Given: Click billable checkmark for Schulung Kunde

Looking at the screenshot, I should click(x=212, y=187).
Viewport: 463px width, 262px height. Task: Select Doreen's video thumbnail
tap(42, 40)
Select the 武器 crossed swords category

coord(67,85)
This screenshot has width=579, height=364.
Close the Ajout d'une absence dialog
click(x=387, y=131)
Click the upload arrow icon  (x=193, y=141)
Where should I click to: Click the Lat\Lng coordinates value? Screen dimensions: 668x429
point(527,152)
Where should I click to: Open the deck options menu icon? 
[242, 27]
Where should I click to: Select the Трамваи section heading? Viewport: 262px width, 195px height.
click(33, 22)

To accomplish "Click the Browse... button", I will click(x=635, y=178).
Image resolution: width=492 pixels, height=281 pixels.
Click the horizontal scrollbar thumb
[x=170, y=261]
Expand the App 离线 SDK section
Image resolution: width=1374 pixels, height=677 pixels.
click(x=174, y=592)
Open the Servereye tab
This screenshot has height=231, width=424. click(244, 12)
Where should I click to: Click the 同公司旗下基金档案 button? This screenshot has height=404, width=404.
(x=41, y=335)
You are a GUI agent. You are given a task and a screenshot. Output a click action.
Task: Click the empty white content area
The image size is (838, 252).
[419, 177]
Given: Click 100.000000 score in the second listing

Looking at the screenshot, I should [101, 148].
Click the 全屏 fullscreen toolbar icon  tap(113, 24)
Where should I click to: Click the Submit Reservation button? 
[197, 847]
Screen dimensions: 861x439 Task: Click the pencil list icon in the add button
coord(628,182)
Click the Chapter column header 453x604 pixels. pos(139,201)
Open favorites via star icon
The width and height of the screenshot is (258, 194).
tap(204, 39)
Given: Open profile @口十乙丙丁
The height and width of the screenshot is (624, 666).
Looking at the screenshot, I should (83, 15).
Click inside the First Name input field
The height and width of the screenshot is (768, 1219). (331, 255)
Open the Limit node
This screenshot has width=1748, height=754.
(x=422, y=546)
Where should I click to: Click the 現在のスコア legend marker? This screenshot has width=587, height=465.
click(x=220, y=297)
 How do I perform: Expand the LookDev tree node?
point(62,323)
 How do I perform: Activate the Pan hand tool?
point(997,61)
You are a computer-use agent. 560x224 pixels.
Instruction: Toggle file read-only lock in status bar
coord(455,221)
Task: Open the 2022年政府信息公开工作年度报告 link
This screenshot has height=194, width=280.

.....

How to complete this task -
Go through the listing and write out each line exactly.

Exercise result -
Given: Click billable checkmark for Schulung Kunde

Looking at the screenshot, I should click(x=212, y=187).
Viewport: 463px width, 262px height. Task: Select Doreen's video thumbnail
tap(42, 40)
Select the 武器 crossed swords category

coord(67,85)
This screenshot has width=579, height=364.
Close the Ajout d'une absence dialog
click(x=387, y=131)
Click the upload arrow icon  (x=193, y=141)
Where should I click to: Click the Lat\Lng coordinates value? Screen dimensions: 668x429
point(527,152)
Where should I click to: Open the deck options menu icon? 
[242, 27]
Where should I click to: Select the Трамваи section heading? Viewport: 262px width, 195px height.
click(33, 22)

To accomplish "Click the Browse... button", I will click(x=635, y=178).
Image resolution: width=492 pixels, height=281 pixels.
Click the horizontal scrollbar thumb
[x=170, y=261]
Expand the App 离线 SDK section
Image resolution: width=1374 pixels, height=677 pixels.
click(x=174, y=592)
Open the Servereye tab
This screenshot has height=231, width=424. click(244, 12)
Where should I click to: Click the 同公司旗下基金档案 button? This screenshot has height=404, width=404.
(x=41, y=335)
You are a GUI agent. You are given a task and a screenshot. Output a click action.
Task: Click the empty white content area
The image size is (838, 252).
[419, 177]
Given: Click 100.000000 score in the second listing

Looking at the screenshot, I should [101, 148].
Click the 全屏 fullscreen toolbar icon  tap(113, 24)
Where should I click to: Click the Submit Reservation button? 
[197, 847]
Screen dimensions: 861x439 Task: Click the pencil list icon in the add button
coord(628,182)
Click the Chapter column header 453x604 pixels. pos(139,201)
Open favorites via star icon
The width and height of the screenshot is (258, 194).
tap(204, 39)
Given: Open profile @口十乙丙丁
The height and width of the screenshot is (624, 666).
Looking at the screenshot, I should (83, 15).
Click inside the First Name input field
The height and width of the screenshot is (768, 1219). (331, 255)
Open the Limit node
This screenshot has width=1748, height=754.
(x=422, y=546)
Where should I click to: Click the 現在のスコア legend marker? This screenshot has width=587, height=465.
click(x=220, y=297)
 How do I perform: Expand the LookDev tree node?
point(62,323)
 How do I perform: Activate the Pan hand tool?
point(997,61)
You are a computer-use agent. 560x224 pixels.
Instruction: Toggle file read-only lock in status bar
coord(455,221)
Task: Open the 2022年政府信息公开工作年度报告 link
This screenshot has height=194, width=280.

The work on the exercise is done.